◆ WRITTEN EXERCISE ◆
Transcribe the following lines verbatim, without altering any character.
┄┄┄┄┄┄┄┄┄┄┄┄┄┄┄┄┄┄┄┄
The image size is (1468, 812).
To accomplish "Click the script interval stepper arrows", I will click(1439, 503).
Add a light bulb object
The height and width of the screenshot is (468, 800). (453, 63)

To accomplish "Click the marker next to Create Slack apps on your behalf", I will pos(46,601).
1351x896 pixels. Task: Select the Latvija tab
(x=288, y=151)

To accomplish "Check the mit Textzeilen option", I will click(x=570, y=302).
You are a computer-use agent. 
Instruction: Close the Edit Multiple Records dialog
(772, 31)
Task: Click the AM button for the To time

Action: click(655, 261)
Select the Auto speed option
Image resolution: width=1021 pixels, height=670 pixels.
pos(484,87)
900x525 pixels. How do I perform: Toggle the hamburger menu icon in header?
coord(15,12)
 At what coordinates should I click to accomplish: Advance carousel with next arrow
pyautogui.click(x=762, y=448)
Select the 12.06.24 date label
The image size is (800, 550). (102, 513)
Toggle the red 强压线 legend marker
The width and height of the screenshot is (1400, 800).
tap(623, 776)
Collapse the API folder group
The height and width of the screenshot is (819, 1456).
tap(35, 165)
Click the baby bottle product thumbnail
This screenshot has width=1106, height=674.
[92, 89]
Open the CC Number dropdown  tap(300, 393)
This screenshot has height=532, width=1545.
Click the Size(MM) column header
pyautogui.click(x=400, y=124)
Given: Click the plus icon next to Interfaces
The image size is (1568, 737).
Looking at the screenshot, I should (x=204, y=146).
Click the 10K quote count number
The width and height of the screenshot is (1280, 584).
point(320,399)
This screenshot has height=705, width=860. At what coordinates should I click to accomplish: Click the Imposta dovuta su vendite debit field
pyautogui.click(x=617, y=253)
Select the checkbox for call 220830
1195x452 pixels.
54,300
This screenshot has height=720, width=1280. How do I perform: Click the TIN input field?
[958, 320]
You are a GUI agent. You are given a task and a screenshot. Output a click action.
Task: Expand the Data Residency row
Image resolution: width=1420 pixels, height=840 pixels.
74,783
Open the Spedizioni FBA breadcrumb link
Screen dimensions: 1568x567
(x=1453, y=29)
┄┄┄┄┄┄┄┄┄┄┄┄┄┄┄┄┄┄┄┄
◆ THE RESULT ◆
The image size is (1468, 812).
To accomplish "Click the script interval stepper arrows", I will click(1439, 503).
Add a light bulb object
The height and width of the screenshot is (468, 800). (453, 63)

To accomplish "Click the marker next to Create Slack apps on your behalf", I will pos(46,601).
1351x896 pixels. Task: Select the Latvija tab
(x=288, y=151)

To accomplish "Check the mit Textzeilen option", I will click(x=570, y=302).
You are a computer-use agent. 
Instruction: Close the Edit Multiple Records dialog
(772, 31)
Task: Click the AM button for the To time

Action: click(655, 261)
Select the Auto speed option
Image resolution: width=1021 pixels, height=670 pixels.
pos(484,87)
900x525 pixels. How do I perform: Toggle the hamburger menu icon in header?
coord(15,12)
 At what coordinates should I click to accomplish: Advance carousel with next arrow
pyautogui.click(x=762, y=448)
Select the 12.06.24 date label
The image size is (800, 550). (102, 513)
Toggle the red 强压线 legend marker
The width and height of the screenshot is (1400, 800).
tap(623, 776)
Collapse the API folder group
The height and width of the screenshot is (819, 1456).
tap(35, 165)
Click the baby bottle product thumbnail
This screenshot has width=1106, height=674.
[92, 89]
Open the CC Number dropdown  tap(300, 393)
This screenshot has height=532, width=1545.
Click the Size(MM) column header
pyautogui.click(x=400, y=124)
Given: Click the plus icon next to Interfaces
The image size is (1568, 737).
Looking at the screenshot, I should (x=204, y=146).
Click the 10K quote count number
The width and height of the screenshot is (1280, 584).
point(320,399)
This screenshot has height=705, width=860. At what coordinates should I click to accomplish: Click the Imposta dovuta su vendite debit field
pyautogui.click(x=617, y=253)
Select the checkbox for call 220830
1195x452 pixels.
54,300
This screenshot has height=720, width=1280. How do I perform: Click the TIN input field?
[958, 320]
You are a GUI agent. You are given a task and a screenshot. Output a click action.
Task: Expand the Data Residency row
Image resolution: width=1420 pixels, height=840 pixels.
74,783
Open the Spedizioni FBA breadcrumb link
Screen dimensions: 1568x567
(x=1453, y=29)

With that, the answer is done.